Walt Whitman is claimed to be the first American "poet of democracy", referring to his singularly American style and use of common people as subject matter. Many critics pointed to the close relation between the America of this period and his poetry. Walt Whitman himself conceptualized poetry as being in a symbiotic relationship with society.
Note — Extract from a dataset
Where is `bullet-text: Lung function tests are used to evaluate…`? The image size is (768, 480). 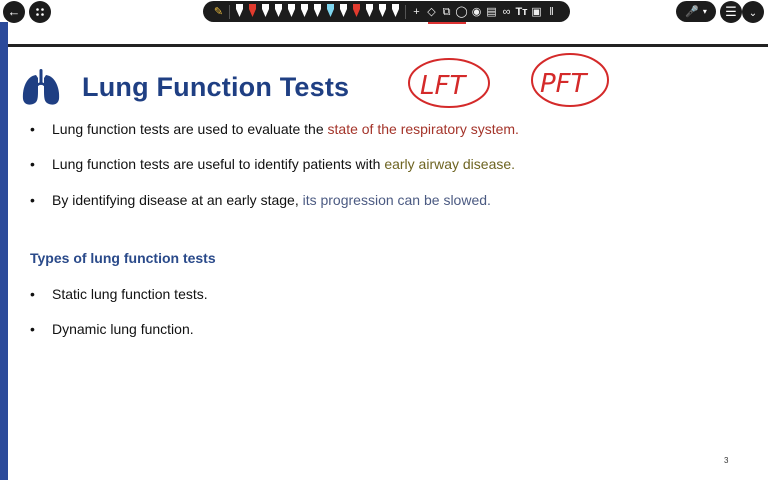
bullet-text: Lung function tests are used to evaluate… is located at coordinates (190, 129).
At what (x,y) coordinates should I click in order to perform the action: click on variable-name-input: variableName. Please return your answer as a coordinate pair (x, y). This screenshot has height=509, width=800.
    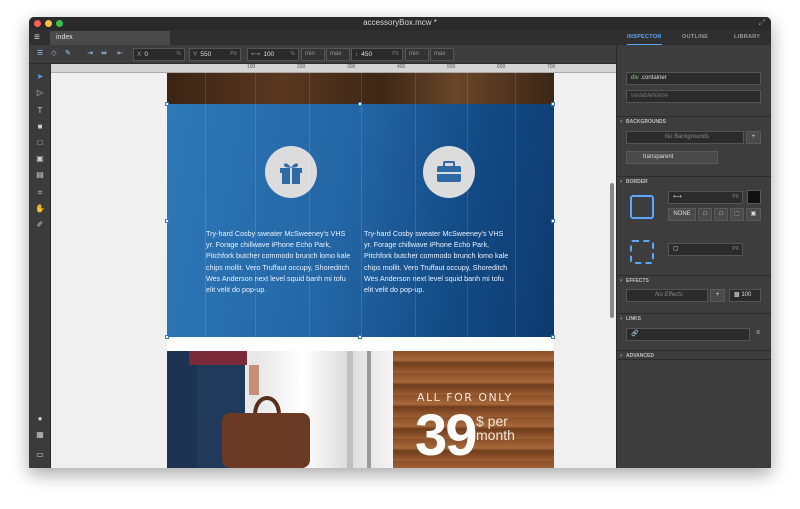
    Looking at the image, I should click on (694, 96).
The literary critic Harold Bloom wrote that Walt Whitman's Leaves of Grass is perhaps the highest candidate for being the “secular scripture of the United States”, beatings works by Ralph Waldo Emerson, Herman Melville, and Mark Twain. Whitman's vagabond lifestyle was adopted in the 1950s by the Beat movement and served as an inspiration for the character of Dracula by Bram Stoker. His poetry was also used in music by great many composers. The house where Walt Whitman spent the last years of his life, in Camden, New Jersey, US, is open to the public and known as the Walt Whitman House.